* ACTION ITEM: Each line containing the word "menu" must be copied from the material below.

* DATA FOR ANALYSIS:

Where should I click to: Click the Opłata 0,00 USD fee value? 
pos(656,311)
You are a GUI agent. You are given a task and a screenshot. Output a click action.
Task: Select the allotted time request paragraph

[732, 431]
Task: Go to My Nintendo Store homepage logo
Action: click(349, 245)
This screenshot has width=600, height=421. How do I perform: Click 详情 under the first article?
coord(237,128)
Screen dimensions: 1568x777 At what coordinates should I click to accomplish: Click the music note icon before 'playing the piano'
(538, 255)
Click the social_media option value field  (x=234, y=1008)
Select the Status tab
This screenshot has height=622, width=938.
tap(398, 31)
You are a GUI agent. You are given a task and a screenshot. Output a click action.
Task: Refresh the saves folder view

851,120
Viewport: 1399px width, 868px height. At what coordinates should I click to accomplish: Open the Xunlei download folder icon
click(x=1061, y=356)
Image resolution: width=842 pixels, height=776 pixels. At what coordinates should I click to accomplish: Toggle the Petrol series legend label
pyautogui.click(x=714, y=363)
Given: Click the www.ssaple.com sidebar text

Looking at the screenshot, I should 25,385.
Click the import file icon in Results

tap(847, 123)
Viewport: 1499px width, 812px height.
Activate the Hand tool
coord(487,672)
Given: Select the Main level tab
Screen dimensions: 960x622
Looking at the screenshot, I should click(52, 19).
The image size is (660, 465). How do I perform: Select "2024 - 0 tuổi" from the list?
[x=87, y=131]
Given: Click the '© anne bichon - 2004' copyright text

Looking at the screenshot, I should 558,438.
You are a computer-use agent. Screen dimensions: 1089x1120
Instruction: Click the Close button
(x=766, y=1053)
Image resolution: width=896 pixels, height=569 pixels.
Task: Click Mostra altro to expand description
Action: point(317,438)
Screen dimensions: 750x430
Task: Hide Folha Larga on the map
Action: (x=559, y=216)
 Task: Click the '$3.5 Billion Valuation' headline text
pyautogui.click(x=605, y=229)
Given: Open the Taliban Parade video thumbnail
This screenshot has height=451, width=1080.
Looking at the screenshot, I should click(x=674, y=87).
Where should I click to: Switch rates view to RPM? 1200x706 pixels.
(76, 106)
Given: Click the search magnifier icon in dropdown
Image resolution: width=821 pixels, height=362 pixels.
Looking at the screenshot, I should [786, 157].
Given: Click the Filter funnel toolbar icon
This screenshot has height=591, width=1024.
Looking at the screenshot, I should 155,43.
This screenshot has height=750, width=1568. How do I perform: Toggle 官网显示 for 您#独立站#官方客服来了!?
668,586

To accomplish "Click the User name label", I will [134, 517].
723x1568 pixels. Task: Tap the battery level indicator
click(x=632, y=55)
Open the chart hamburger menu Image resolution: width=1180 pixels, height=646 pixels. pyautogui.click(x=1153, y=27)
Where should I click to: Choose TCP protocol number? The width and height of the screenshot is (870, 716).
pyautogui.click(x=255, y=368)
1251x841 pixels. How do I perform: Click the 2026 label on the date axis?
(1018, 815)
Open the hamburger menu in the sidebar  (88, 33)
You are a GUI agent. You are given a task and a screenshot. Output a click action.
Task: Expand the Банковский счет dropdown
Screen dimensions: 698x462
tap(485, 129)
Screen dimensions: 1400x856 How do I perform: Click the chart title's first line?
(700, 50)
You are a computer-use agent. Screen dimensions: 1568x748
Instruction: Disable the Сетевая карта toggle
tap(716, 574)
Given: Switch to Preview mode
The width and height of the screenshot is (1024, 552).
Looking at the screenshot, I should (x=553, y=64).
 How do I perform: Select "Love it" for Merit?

* TASK RESULT:
Open the chart hamburger menu Image resolution: width=1180 pixels, height=646 pixels. pyautogui.click(x=1153, y=27)
Open the hamburger menu in the sidebar  (88, 33)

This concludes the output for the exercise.